> [EXERCICES À FAIRE]
**a.** Recopiez mot pour mot, dans la décision de justice sur la société Protexia France ci-dessous, tout ce qui va de "Article 1er : La" jusqu'à "de justice administrative.".
**b.** Reprenez la décision de justice sur la société Protexia France ci-dessous et poursuivez-la juste après sa dernière phrase.

> [EXTRAIT FOURNI]
----------------------------------------
8. Considérant qu'il résulte de tout ce qui précède que la société Protexia France n'est pas fondée à soutenir que c'est à tort que, par le jugement litigieux du 17 décembre 2015, le tribunal administratif d'Orléans l'a condamnée, d'une part à accorder sa garantie de protection juridique au centre hospitalier départemental Georges Daumezon pour la procédure pénale initiée par M. et Mme A…, et d'autre part, à lui verser la somme de 2 280 euros en remboursement des frais d'avocat déjà exposés pour cette procédure ;

Sur les conclusions tendant à l'application des dispositions de l'article L. 761-1 du Code de justice administrative :

9. Considérant que les dispositions de l'article L. 761-1 du Code de justice administrative font obstacle à ce que le centre hospitalier départemental Georges Daumezon, qui n'est pas, dans la présente instance, la partie perdante, soit condamné à verser à la société Protexia France la somme qu'elle demande au titre des frais exposés et non compris dans les dépens ;

10. Considérant que, dans les circonstances de l'espèce, il y a lieu de mettre à la charge de la société Protexia France la somme de 1 500 euros au titre des frais exposés par le centre hospitalier départemental Georges Daumezon et non compris dans les dépens ;

DÉCIDE :

Article 1er : La requête de la société Protexia France est rejetée.

Article 2 : La société Protexia France versera au centre hospitalier départemental Georges Daumezon la somme de 1 500 euros au titre de l'article L. 761-1 du Code de justice administrative.
----------------------------------------
> [PARTIE DES ENTRÉES]

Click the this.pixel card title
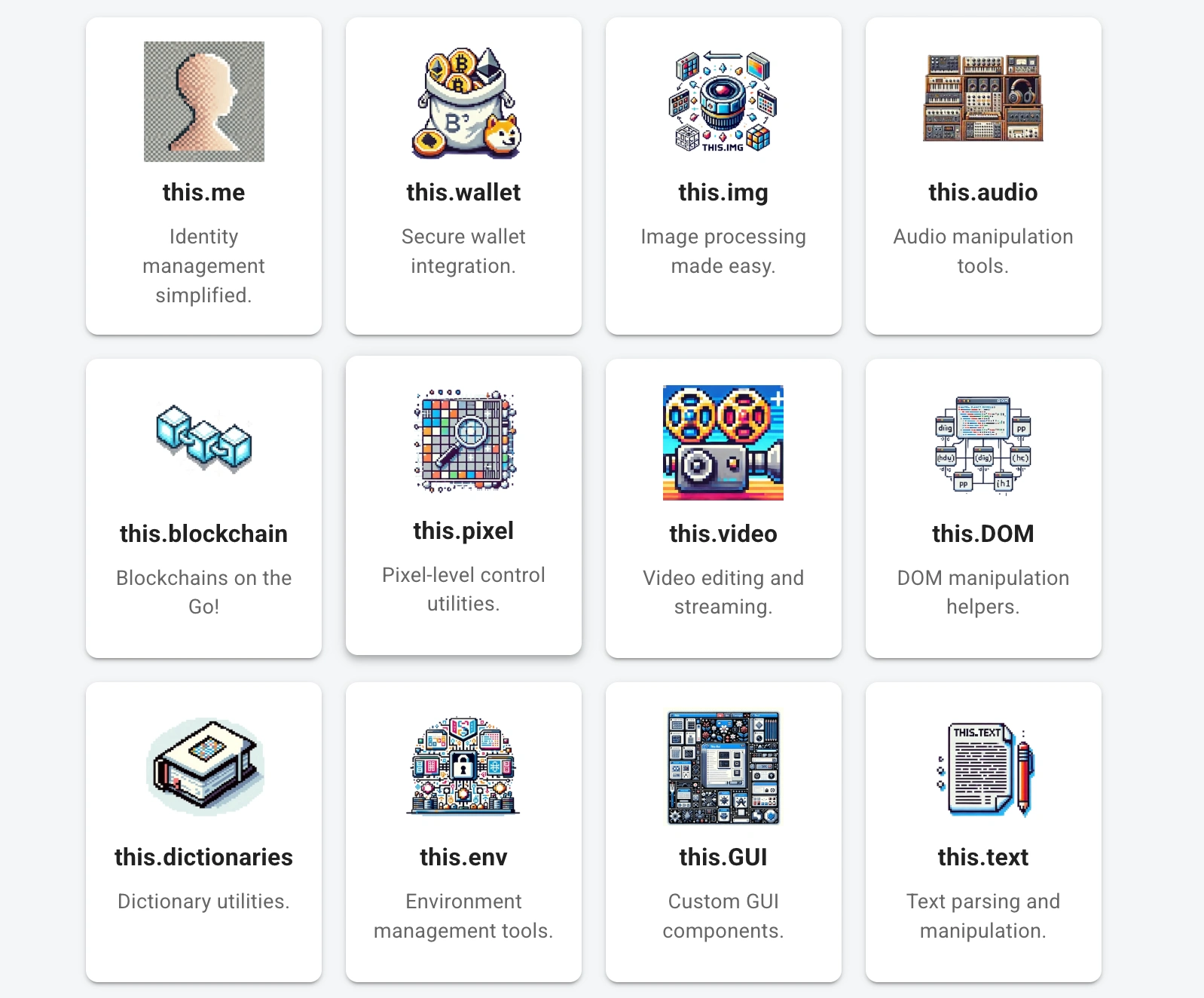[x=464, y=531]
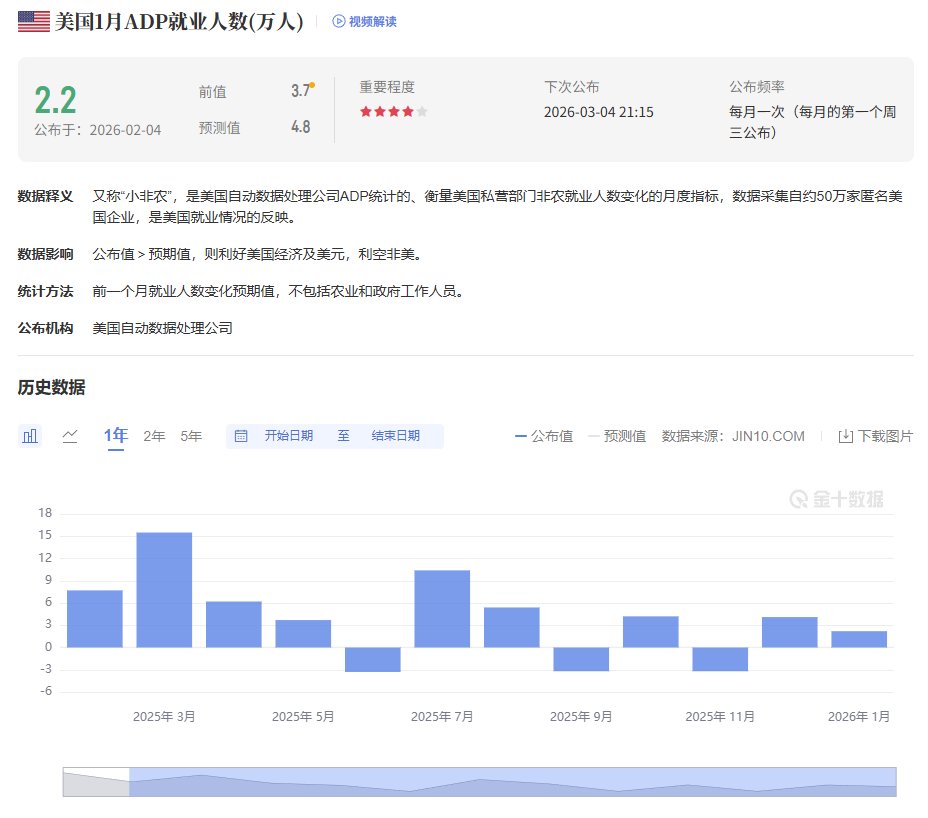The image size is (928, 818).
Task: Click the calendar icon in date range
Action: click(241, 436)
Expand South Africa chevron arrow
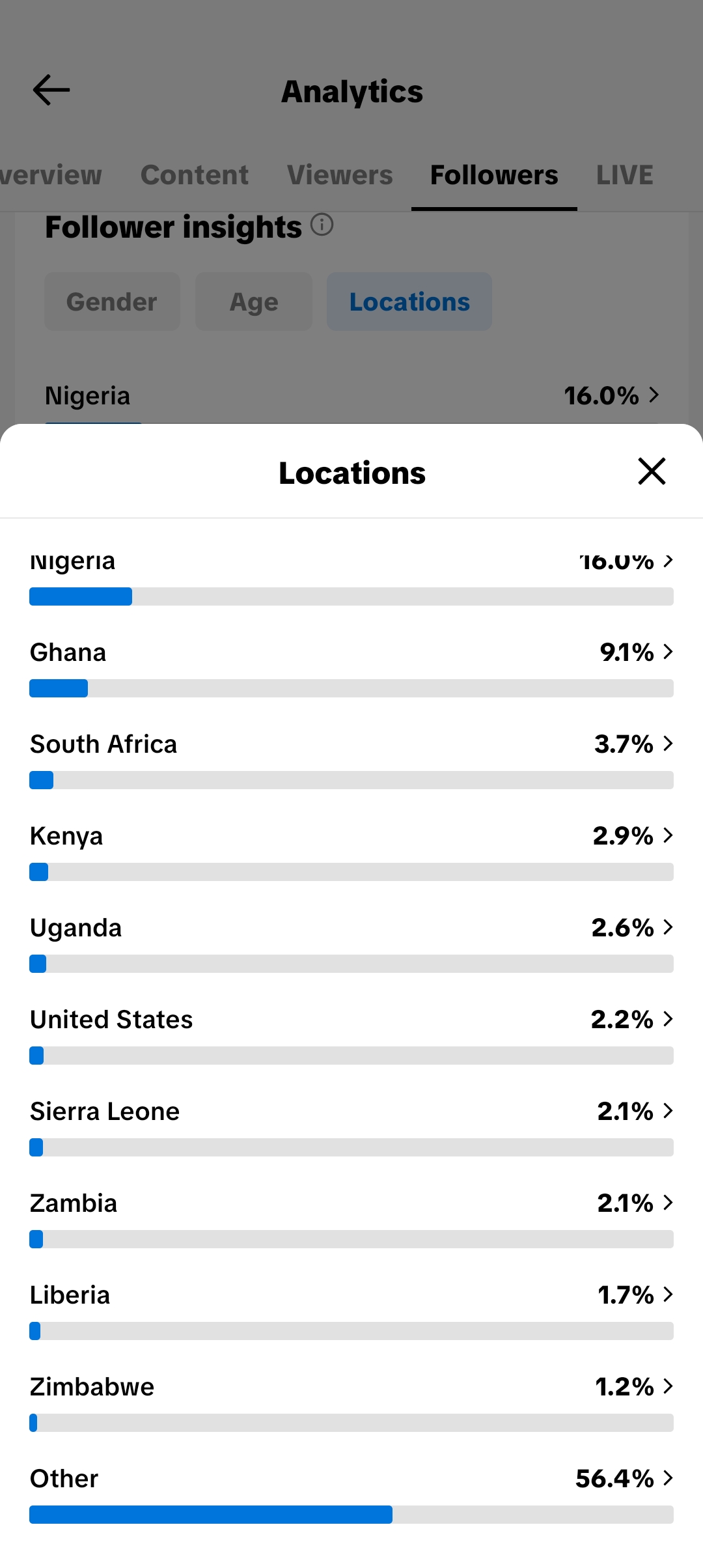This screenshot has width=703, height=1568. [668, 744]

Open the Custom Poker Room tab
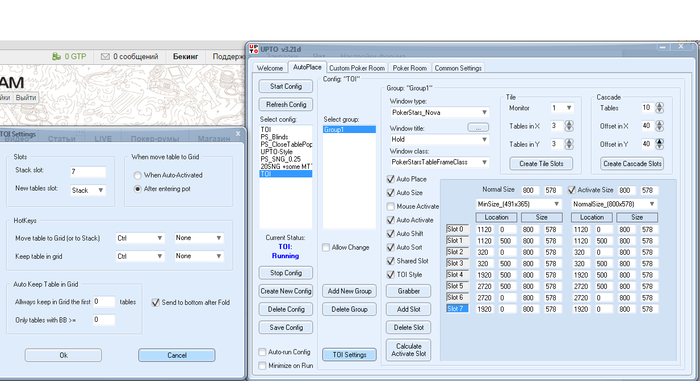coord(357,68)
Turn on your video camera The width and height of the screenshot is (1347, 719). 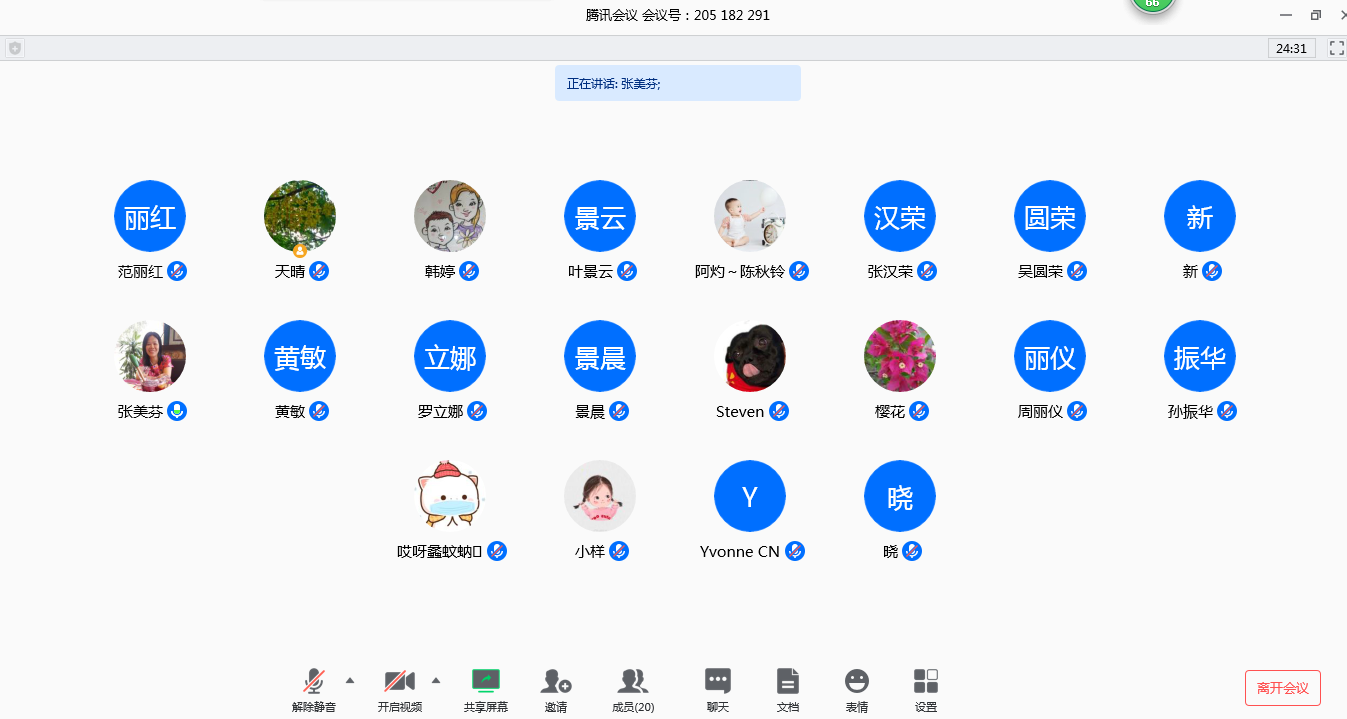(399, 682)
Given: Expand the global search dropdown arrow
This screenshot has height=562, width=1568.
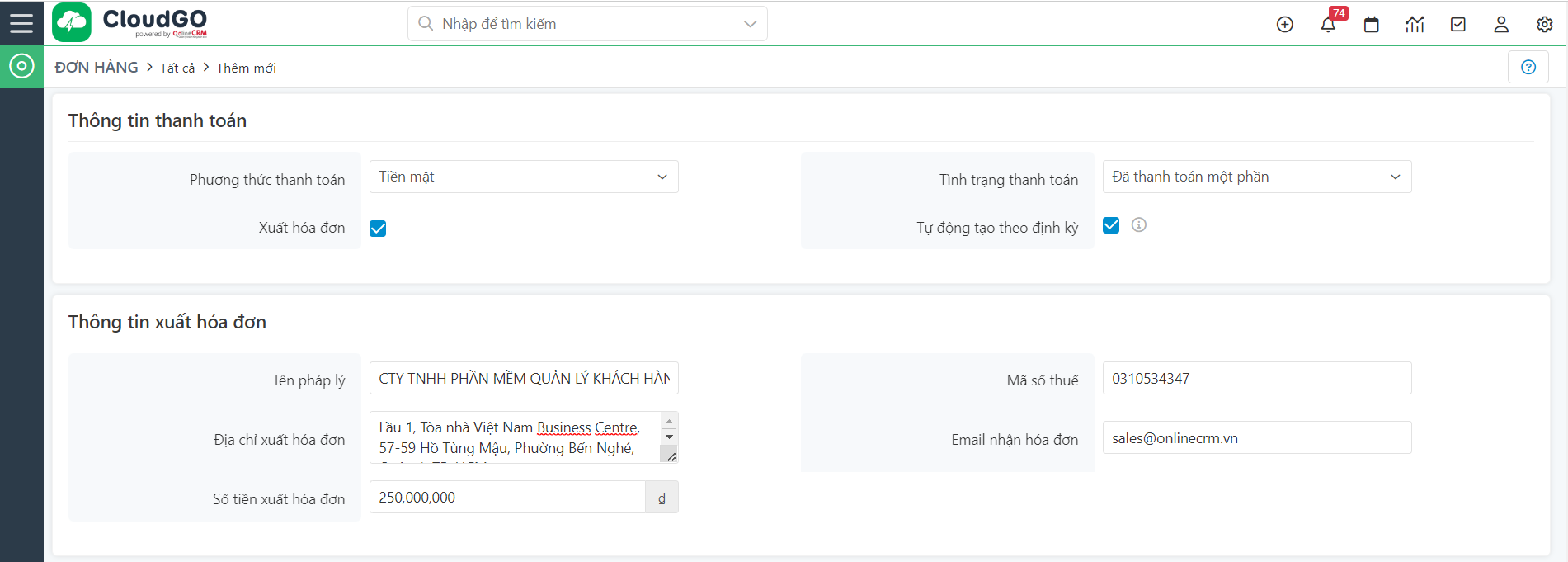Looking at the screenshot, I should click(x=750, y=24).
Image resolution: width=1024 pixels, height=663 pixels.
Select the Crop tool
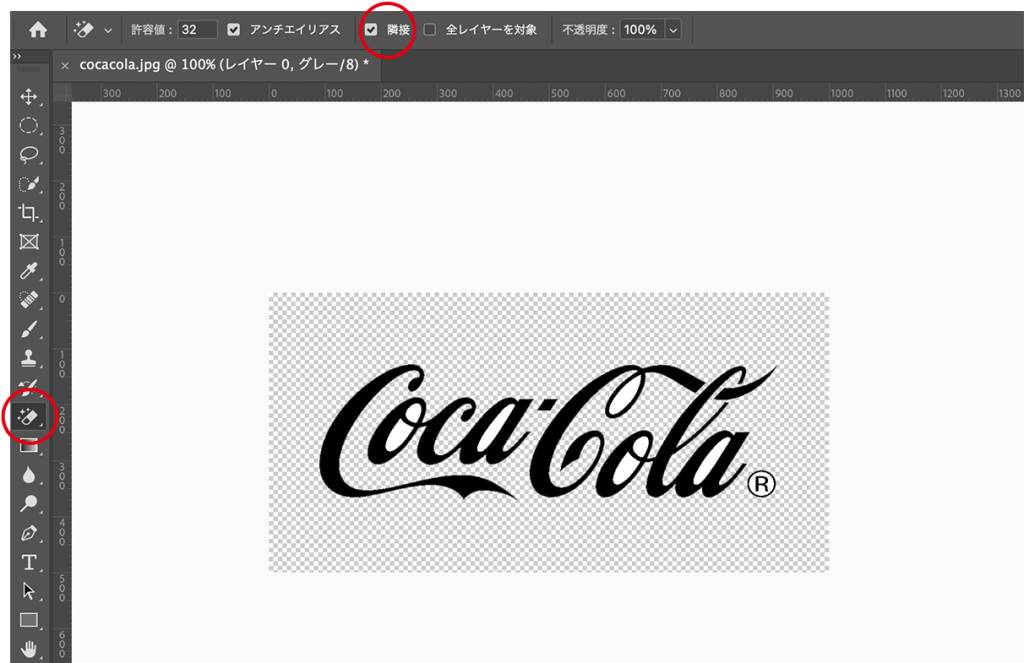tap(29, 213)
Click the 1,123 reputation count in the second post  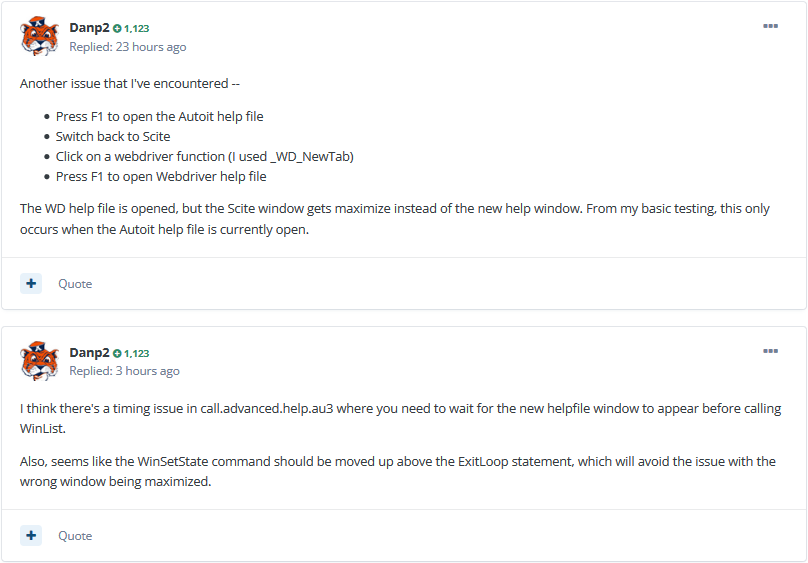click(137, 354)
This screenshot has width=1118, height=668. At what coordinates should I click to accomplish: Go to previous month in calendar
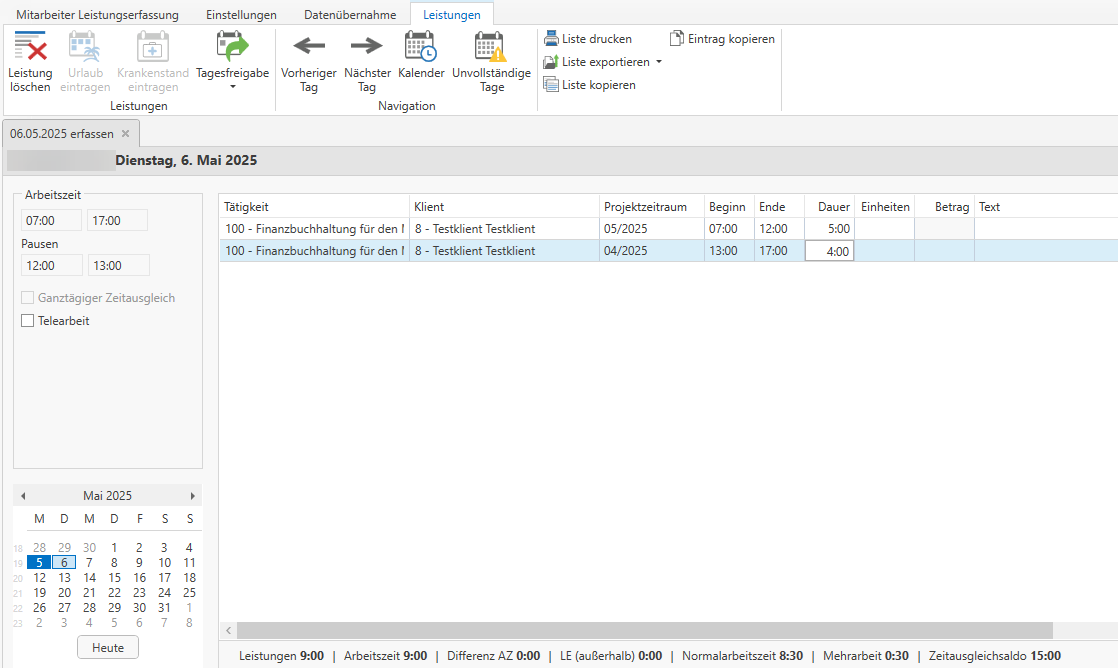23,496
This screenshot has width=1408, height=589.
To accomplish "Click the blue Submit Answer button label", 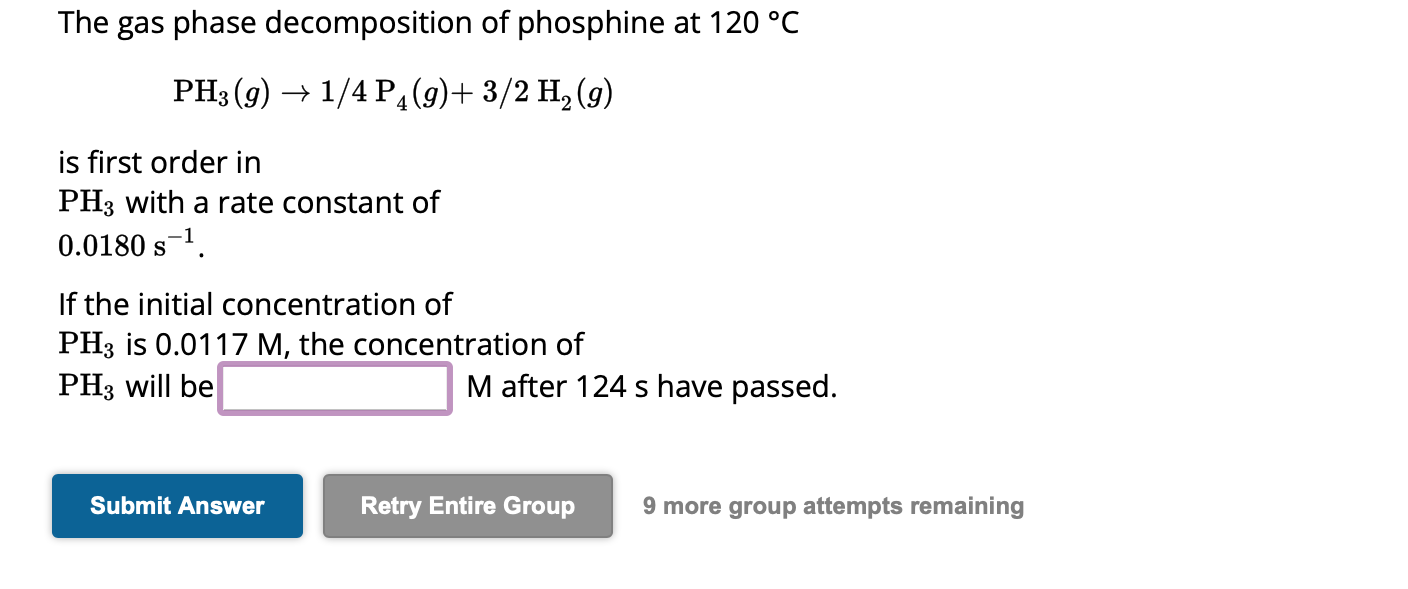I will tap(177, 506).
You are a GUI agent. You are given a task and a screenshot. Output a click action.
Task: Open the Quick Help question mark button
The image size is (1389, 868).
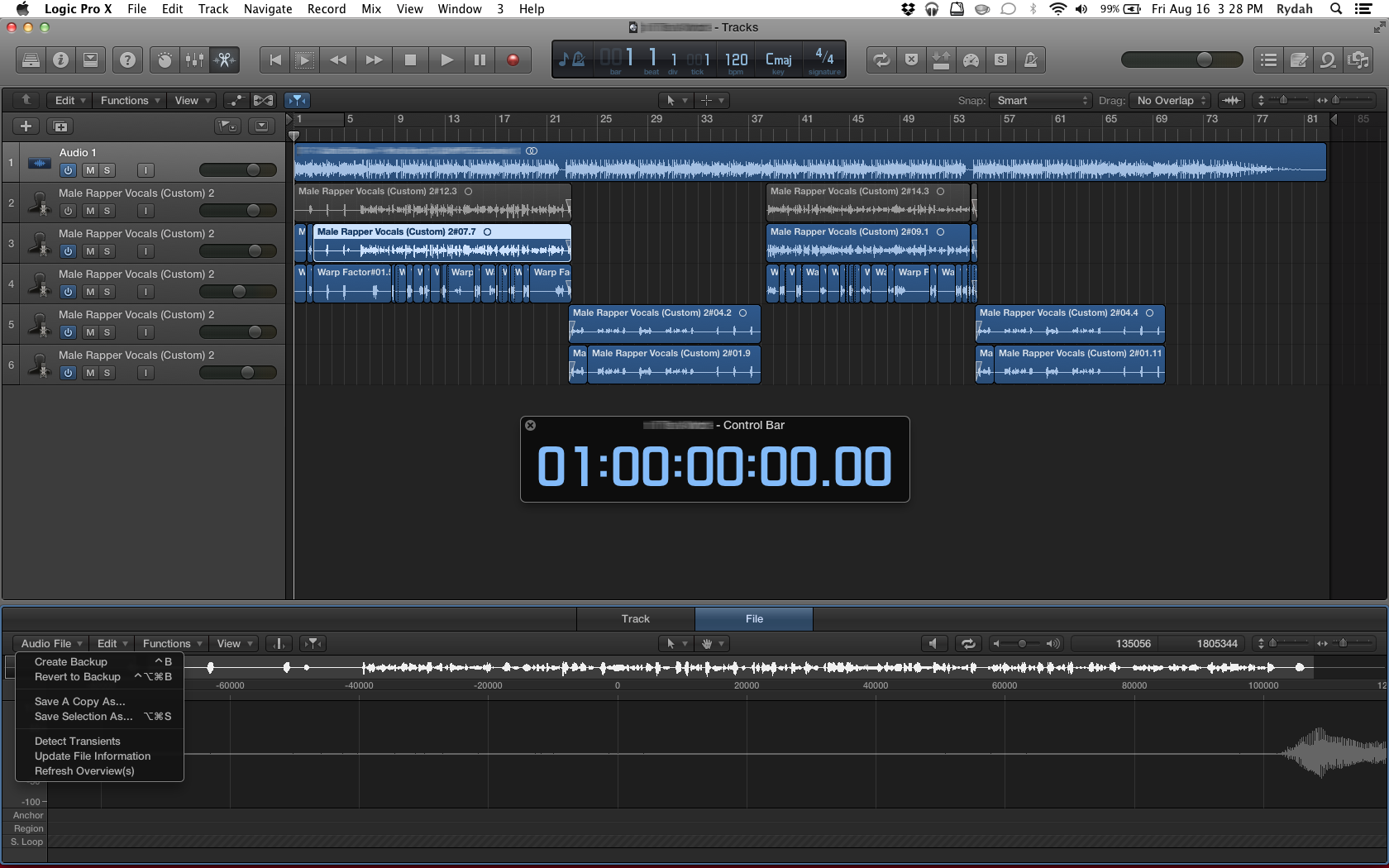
----------------------------------------
> [RÉPONSES PAR EXERCICE]
**a.**
Article 1er : La requête de la société Protexia France est rejetée.

Article 2 : La société Protexia France versera au centre hospitalier départemental Georges Daumezon la somme de 1 500 euros au titre de l'article L. 761-1 du Code de justice administrative.

**b.**
Article 3 : Le présent arrêt sera notifié à la société Protexia France et au centre hospitalier départemental Georges Daumezon.

CAA Nantes, Société Protexia France, 22 décembre 2017, n° 16NT00750

II – COMMENTAIRE

Les différends entre un hôpital et son assureur sont suffisamment rares devant les juridictions administratives pour que l'arrêt rendu par la cour administrative d'appel de Nantes le 22 décembre 2017 retienne toute notre attention.

Les faits étaient les suivants : le centre hospitalier départemental George Daumezon avait signé avec la société Protexia France un contrat d'assurance de protection juridique pour une durée de 5 années à compter du 1er janvier 2011.

À la suite du suicide de leur fils hospitalisé dans l'établissement, ses parents avaient porté plainte avec constitution de partie de civile contre les agents du centre hospitalier.

L'assureur avait refusé de prendre en charge les frais d'avocat qui avaient été exposés par l'hôpital.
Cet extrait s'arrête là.